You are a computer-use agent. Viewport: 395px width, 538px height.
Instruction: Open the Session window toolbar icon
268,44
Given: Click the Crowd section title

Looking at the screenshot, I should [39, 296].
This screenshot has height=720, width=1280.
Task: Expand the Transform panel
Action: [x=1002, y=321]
+ + + +
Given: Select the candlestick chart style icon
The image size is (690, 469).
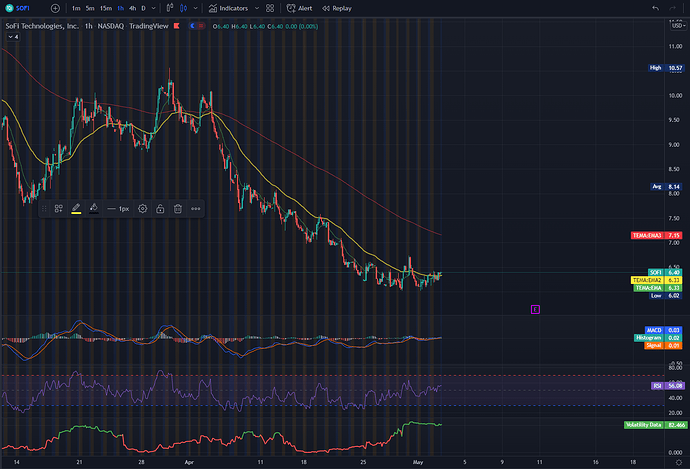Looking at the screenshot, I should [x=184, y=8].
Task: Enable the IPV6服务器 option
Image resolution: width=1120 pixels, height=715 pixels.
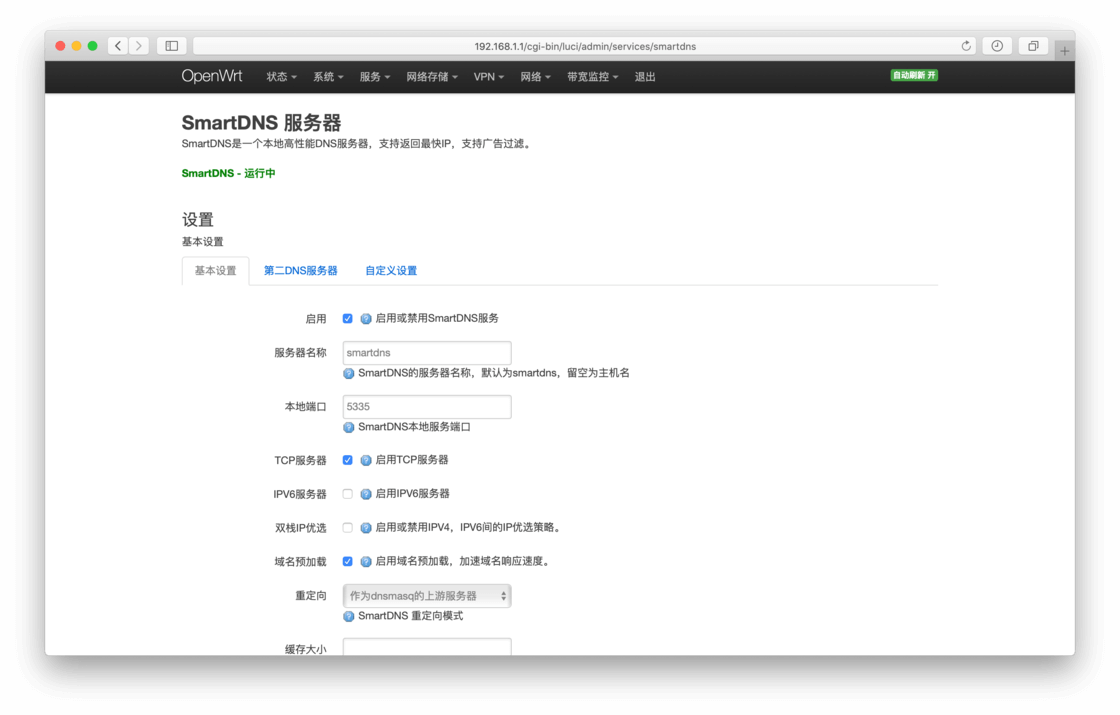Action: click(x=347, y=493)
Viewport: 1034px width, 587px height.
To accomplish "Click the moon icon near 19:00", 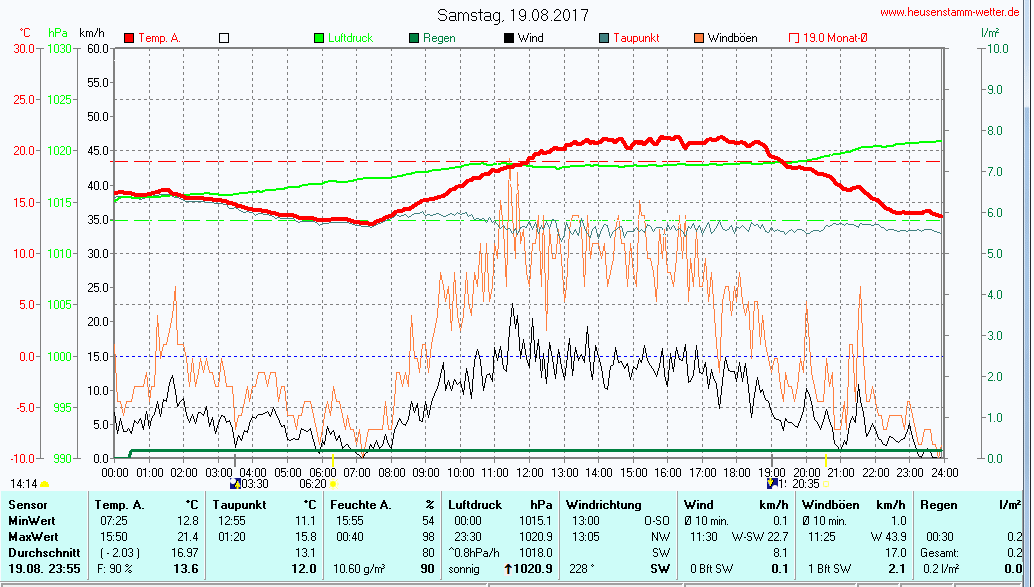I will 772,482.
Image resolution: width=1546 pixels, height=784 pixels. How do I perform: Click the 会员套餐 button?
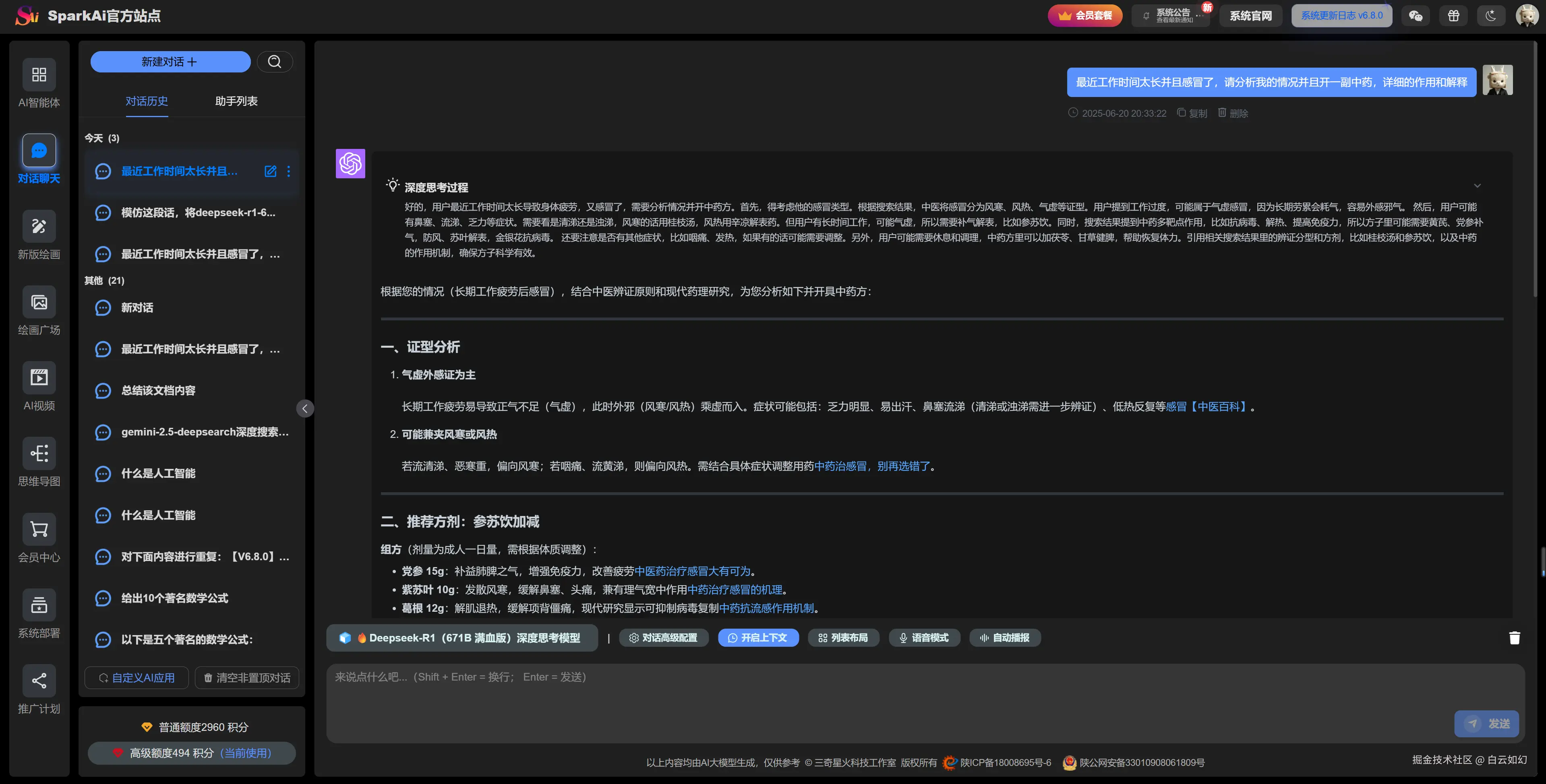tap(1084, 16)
+ + + +
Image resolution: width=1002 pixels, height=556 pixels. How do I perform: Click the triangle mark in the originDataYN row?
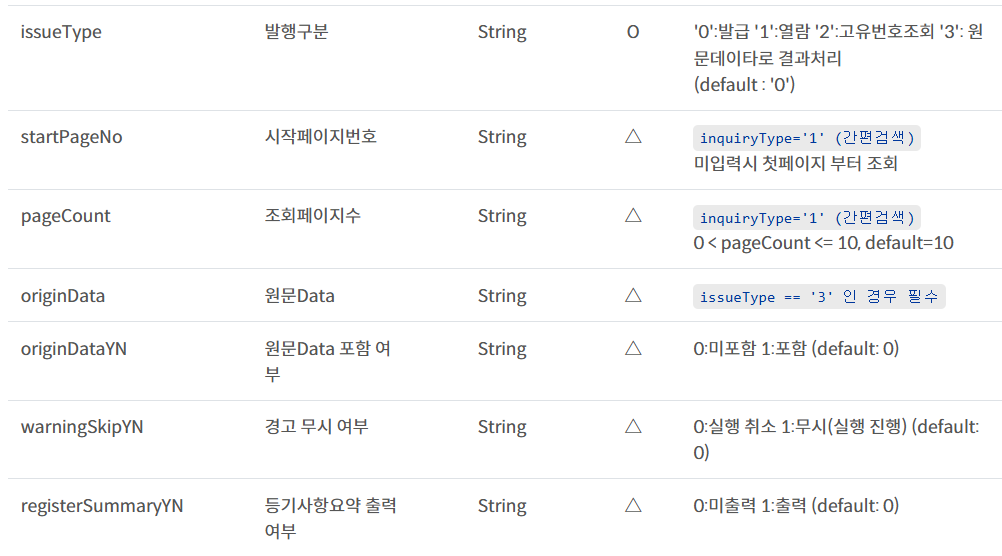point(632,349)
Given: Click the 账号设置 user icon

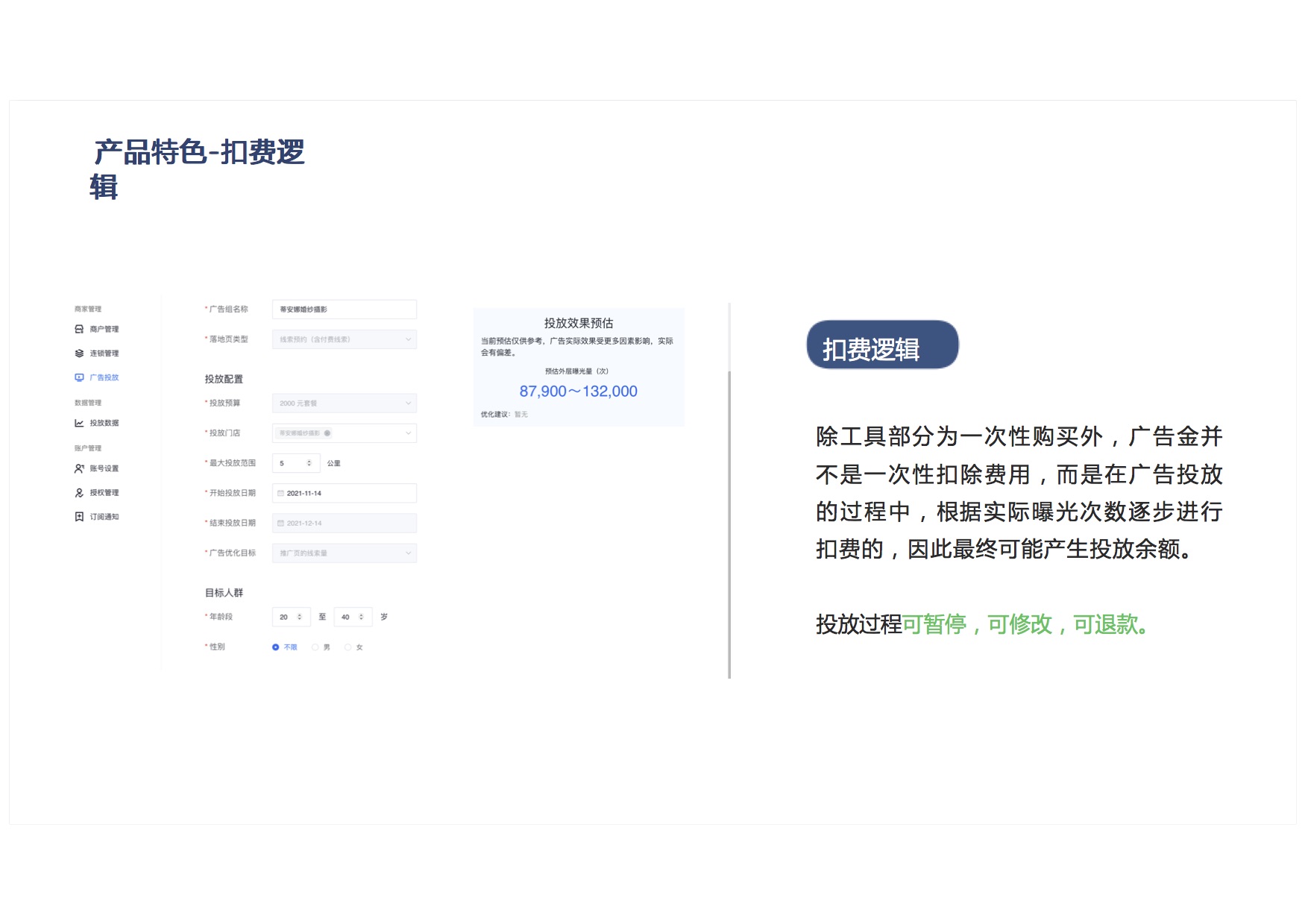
+ + + +
**Set task:**
Which lines in the records contain the string "height"? Copy each of them.

**Complete answer:**
You are a computer-use agent. Viewport: 395px width, 538px height.
This screenshot has height=720, width=1280.
Image resolution: width=1120 pixels, height=715 pixels.
Viewport: 1034px width, 587px height.
Image resolution: width=1546 pixels, height=784 pixels. How do I perform: Click the 会员套餐 button?
Image resolution: width=1002 pixels, height=556 pixels. How do I perform: Click the triangle mark in the originDataYN row?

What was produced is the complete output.